Exercise. The part below that opens with the line containing "You are a computer-use agent. The" and closes with the line containing "Task: Select Microsoft" should be copied exactly, minus any pictures.

Data supplied.
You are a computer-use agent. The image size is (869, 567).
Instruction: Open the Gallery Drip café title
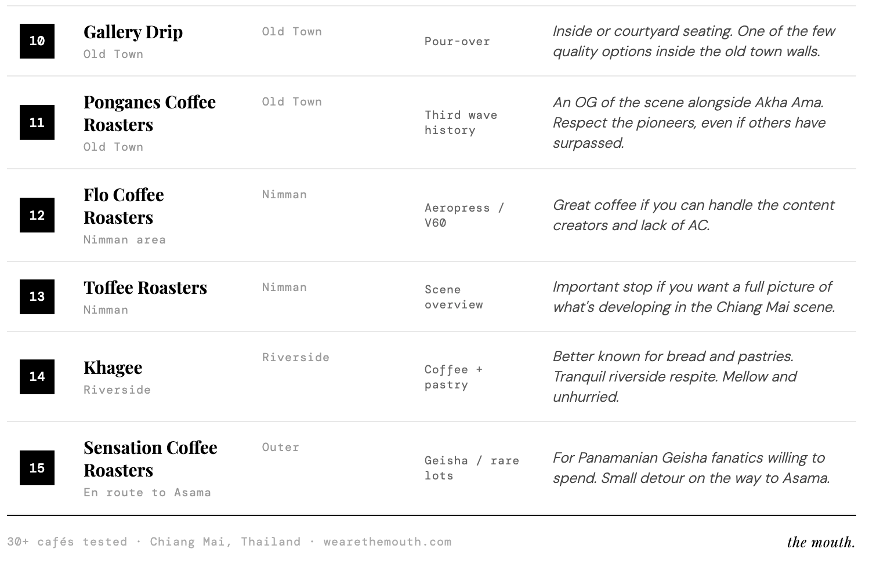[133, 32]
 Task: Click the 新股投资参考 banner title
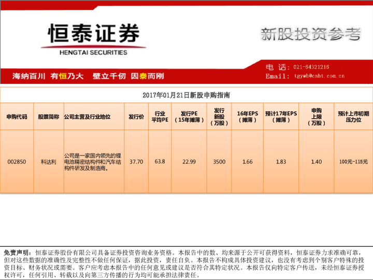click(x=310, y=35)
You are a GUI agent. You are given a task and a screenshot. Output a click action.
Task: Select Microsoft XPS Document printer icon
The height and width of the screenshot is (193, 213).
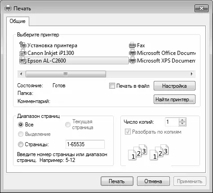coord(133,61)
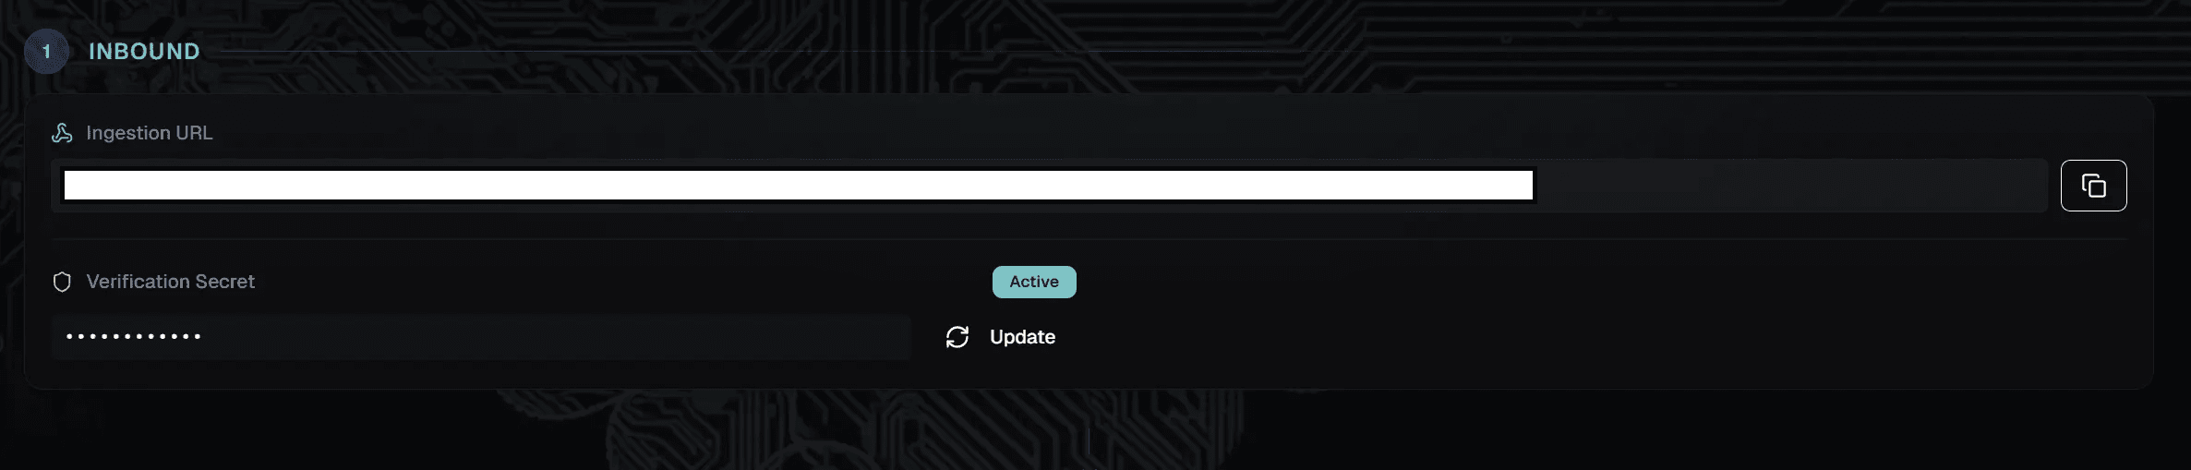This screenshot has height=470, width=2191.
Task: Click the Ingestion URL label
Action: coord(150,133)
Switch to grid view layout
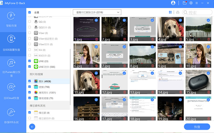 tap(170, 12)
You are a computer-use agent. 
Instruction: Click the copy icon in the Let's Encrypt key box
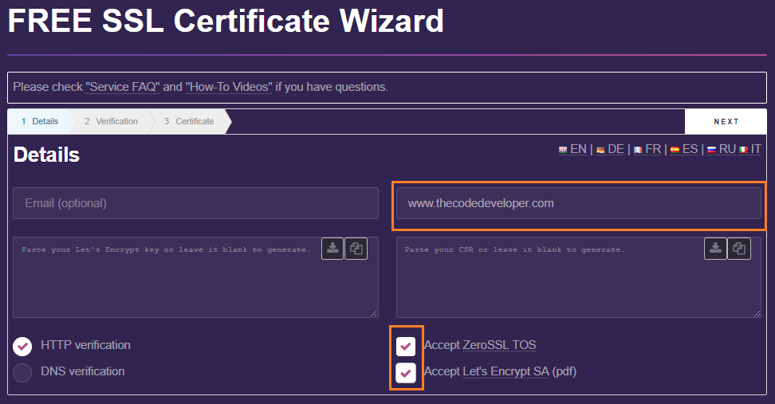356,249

* * *

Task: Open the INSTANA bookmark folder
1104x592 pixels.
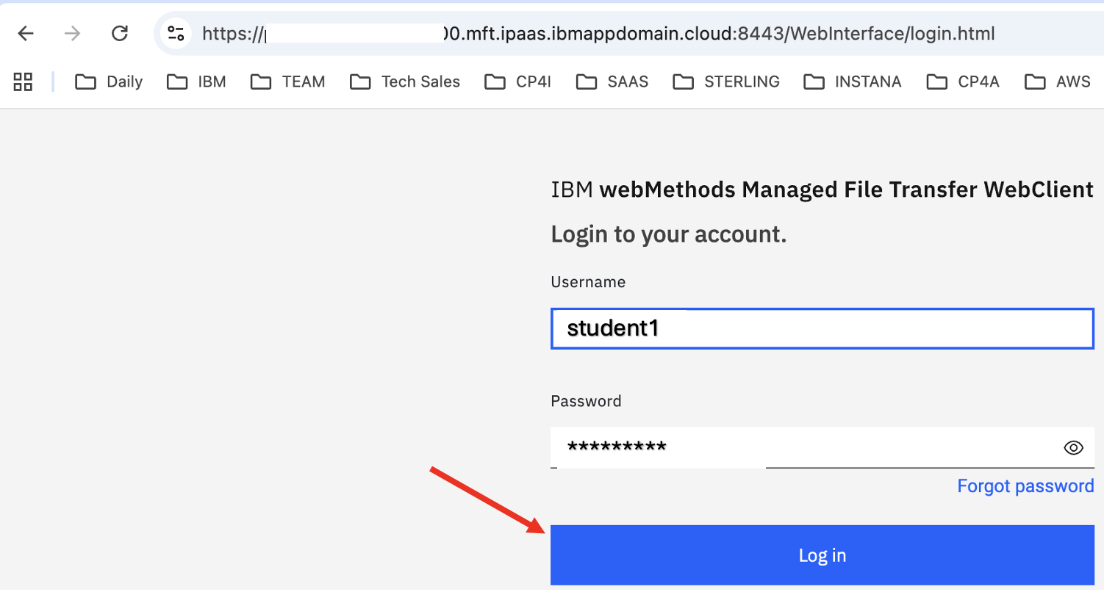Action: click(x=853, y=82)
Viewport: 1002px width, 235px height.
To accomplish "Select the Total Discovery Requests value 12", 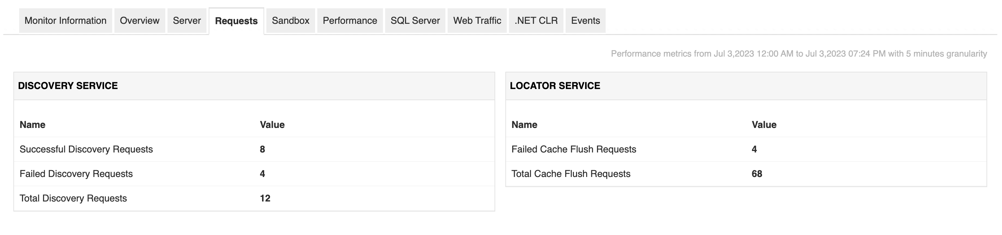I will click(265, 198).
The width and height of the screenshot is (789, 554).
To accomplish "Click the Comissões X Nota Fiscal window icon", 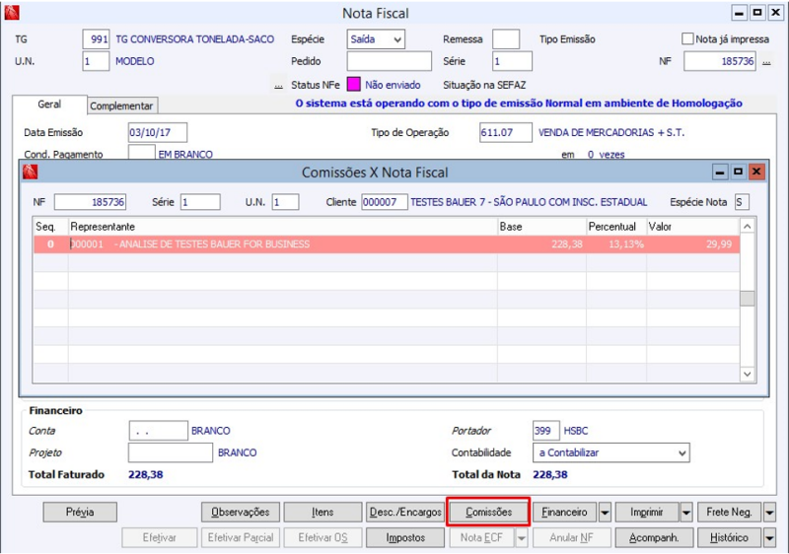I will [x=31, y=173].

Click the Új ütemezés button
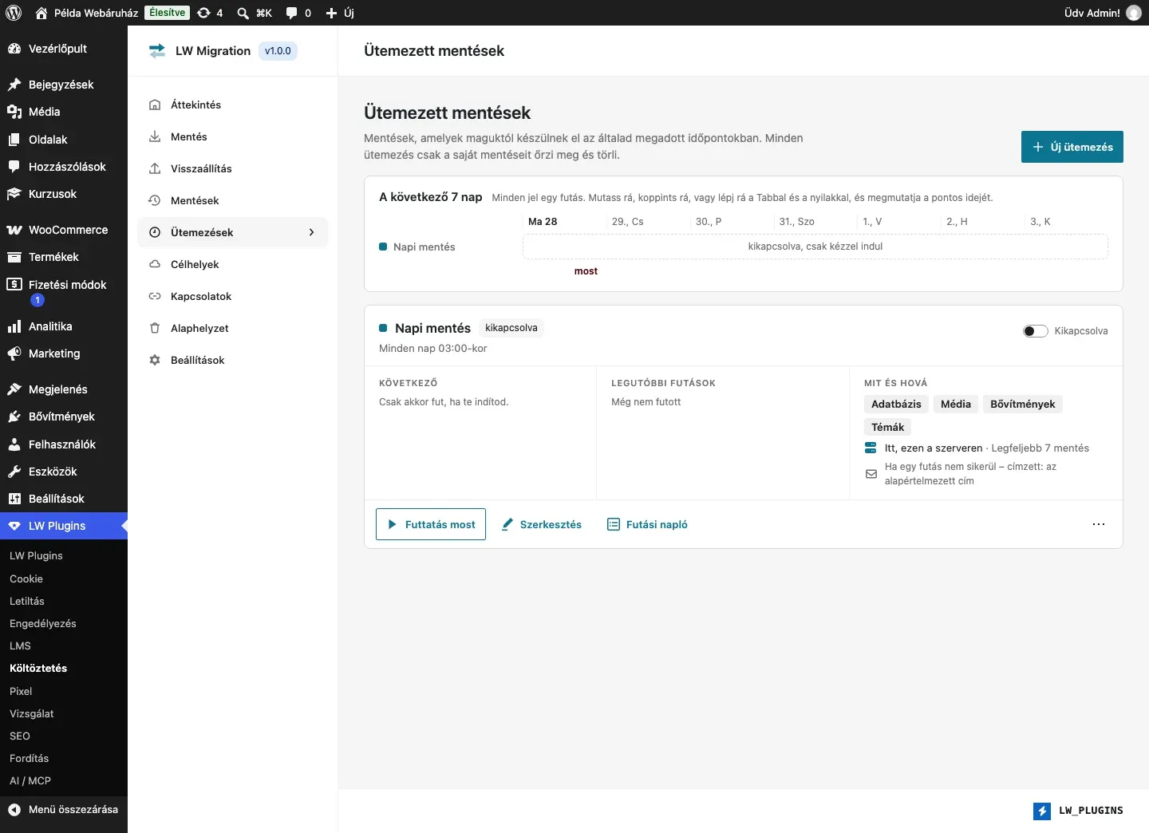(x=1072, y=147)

...

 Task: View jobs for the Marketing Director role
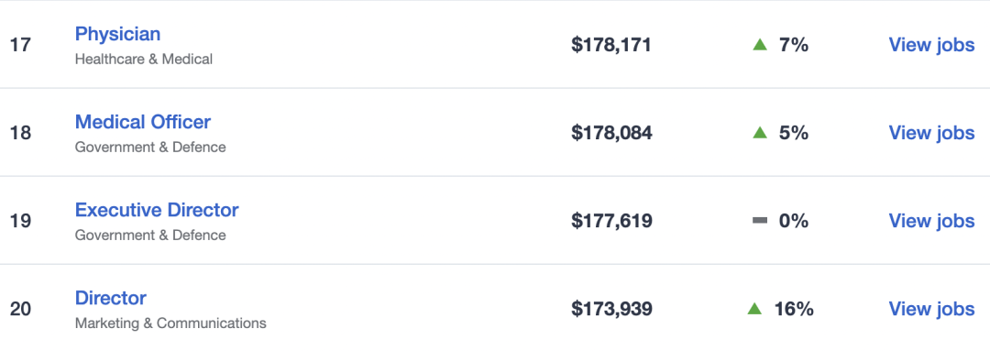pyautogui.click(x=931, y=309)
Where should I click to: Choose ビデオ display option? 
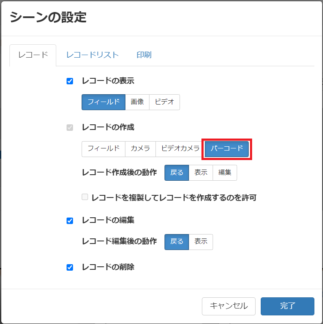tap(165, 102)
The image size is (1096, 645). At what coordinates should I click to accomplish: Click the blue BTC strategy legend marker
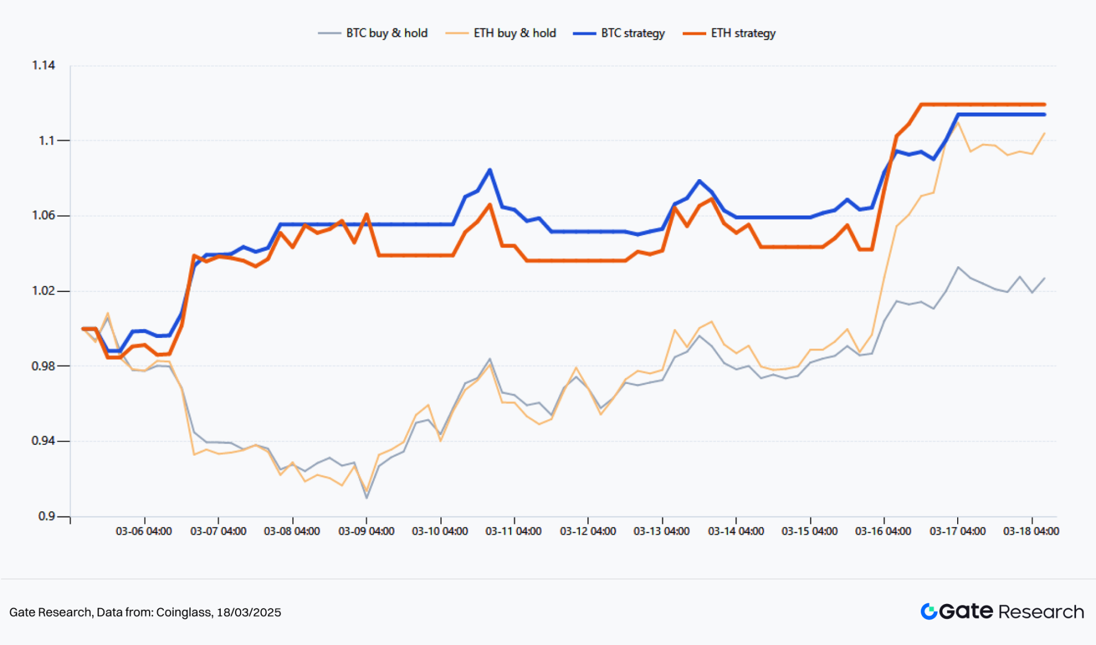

Worked solution.
You are a computer-use agent. The image size is (869, 567).
Instruction: Open the Gallery Drip café title
[133, 32]
 Task: Click the 新股投资参考 banner title
click(x=310, y=35)
You are a GUI agent. You are given a task and a screenshot. Output a click action.
Task: Select Microsoft XPS Document printer icon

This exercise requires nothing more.